Does White-Collar Crime Go Unpunished for Lack of Federal Resources?
I would respectfully suggest that the Subcommittee should consider, not only whether penalties are adequate for white-collar criminals who are caught and convicted, but also whether a great many white-collar offenders are never caught and punished at all because federal prosecutors and investigative agencies lack the resources to pursue cases worthy of federal intervention.
In the United States, both state and federal law criminalize theft and fraud, and the same case is often theoretically prosecutable by either federal or local authorities. However, in practice in most places, prosecution of significant white-collar offenses has become the nearly exclusive province of the federal government. There are a variety of reasons for this state of affairs.
Local police and prosecutors customarily view their primary responsibility to be the apprehension and prosecution of those who commit crimes against persons - murders, rapes, assaults, robberies, and the like. Property crimes that garner their attention tend to be offenses that involve physical intrusions in homes, offices, or vehicles - burglaries, criminal trespass, auto theft. And in recent years, drug offenses have assumed a larger profile in state criminal courts. With a relatively few exceptions in some large metropolitan areas, local police and prosecutors give low priority to financial crimes, particularly significant white-collar offenses.

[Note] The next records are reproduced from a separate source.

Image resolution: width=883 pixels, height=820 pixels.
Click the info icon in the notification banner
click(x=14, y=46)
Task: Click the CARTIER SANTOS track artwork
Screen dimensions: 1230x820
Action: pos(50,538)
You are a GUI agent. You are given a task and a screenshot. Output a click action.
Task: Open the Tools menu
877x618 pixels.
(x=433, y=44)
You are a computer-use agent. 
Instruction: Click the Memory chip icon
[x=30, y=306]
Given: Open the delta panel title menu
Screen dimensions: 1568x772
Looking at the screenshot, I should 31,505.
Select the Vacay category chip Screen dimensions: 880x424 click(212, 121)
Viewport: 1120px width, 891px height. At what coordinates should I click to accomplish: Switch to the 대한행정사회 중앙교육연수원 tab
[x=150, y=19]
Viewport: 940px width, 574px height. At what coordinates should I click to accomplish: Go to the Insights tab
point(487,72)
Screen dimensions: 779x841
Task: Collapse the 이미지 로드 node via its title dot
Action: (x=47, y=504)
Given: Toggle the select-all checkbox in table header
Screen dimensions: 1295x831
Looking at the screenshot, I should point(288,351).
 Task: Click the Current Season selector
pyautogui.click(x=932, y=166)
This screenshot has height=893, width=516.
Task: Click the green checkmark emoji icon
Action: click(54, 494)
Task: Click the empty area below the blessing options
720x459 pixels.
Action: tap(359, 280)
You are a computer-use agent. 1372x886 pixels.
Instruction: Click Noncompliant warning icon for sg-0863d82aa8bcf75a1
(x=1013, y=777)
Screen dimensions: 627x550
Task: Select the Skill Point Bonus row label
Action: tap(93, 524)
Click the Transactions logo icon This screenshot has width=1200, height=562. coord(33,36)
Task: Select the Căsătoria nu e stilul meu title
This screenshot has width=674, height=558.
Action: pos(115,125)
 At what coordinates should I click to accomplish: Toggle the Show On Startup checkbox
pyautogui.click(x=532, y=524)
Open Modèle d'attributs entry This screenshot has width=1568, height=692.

As a former Deputy District Attorney in Denver, I can attest that, at least in my era, the cultural ethos of both police and prosecution was that paper crimes were "civil matters" and were not thought of as "real" crimes.20 This attitude was reinforced by the fact that neither the police department nor the District Attorney's Office had any significant expertise in financial crimes. I think it fair to say that both this culture and similar resource constraints remain the norm in most, if not all, local police departments and prosecutor's offices.
Therefore, in most states and localities, the only Sheriff in town for white-collar crimes is the federal government. Federal agencies -- the FBI, the IRS, the SEC, and others -- have developed expertise in the investigation of economic offenses, while the Fraud and Tax Sections of Main Justice and Assistant U.S Attorneys across the country have become the nation's experts in financial crime prosecution. To a large extent, this de facto division of labor is entirely appropriate. White-collar prosecution is resource intensive and the federal government has resources that local and state governments often lack. Moreover, much white-collar crime is multi-state in character and impinges on interests peculiarly federal in character. And in any event, whether one likes it or not, the federal government is and will remain the primary enforcer of laws against complex economic crime.
Therefore, if this Subcommittee would like the federal government to be tougher on economic crime, it should consider ways of giving federal law enforcement agencies the resources to investigate and prosecute more white-collar offenders. After all, one can be tough on crime by catching only a few of the villains at large in society and imposing harsh penalties on them as an example to the rest. Or one can show toughness by giving law enforcement the tools to ensure that most wrong-doers will be caught and subjected to appropriate, even if not draconian, punishment.
I recognize that the allocation of law enforcement resources is particularly ticklish in the current state of national uncertainty. In a time of "dirty bombs" and the "War on Terrorism," it may seem almost frivolous to be talking about beefing up law enforcement units devoted to ferreting out mail fraud, health care swindles, or crooked stock manipulation. Nonetheless, the dedication of additional money and manpower to uncovering and prosecuting white-collar crime would be the surest sign of congressional commitment to true toughness.